**Material shown:**
▬▬▬

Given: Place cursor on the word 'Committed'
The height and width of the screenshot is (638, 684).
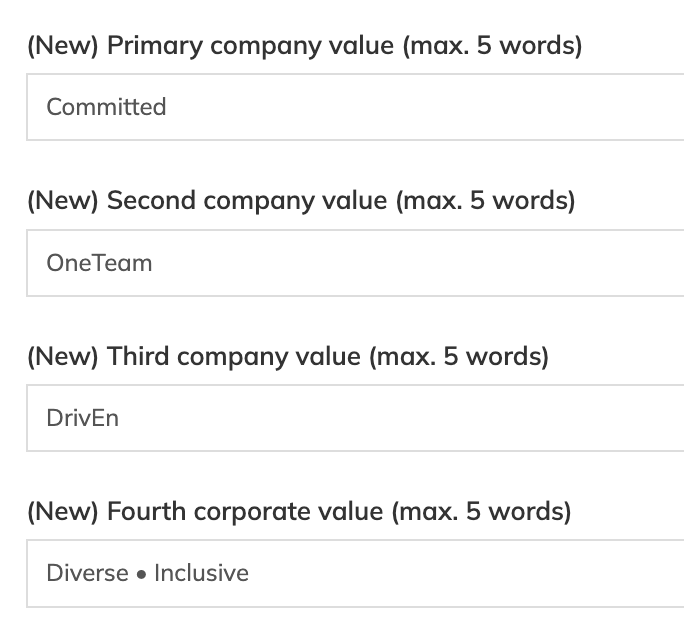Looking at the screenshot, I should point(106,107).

▬▬▬

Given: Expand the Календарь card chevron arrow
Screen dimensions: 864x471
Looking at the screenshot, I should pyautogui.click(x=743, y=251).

▬▬▬

**Task brief:** Where a line of the data holds "Given", show that line.

**Response below:**
Given: Place cursor on the word 'Committed'
Given: Expand the Календарь card chevron arrow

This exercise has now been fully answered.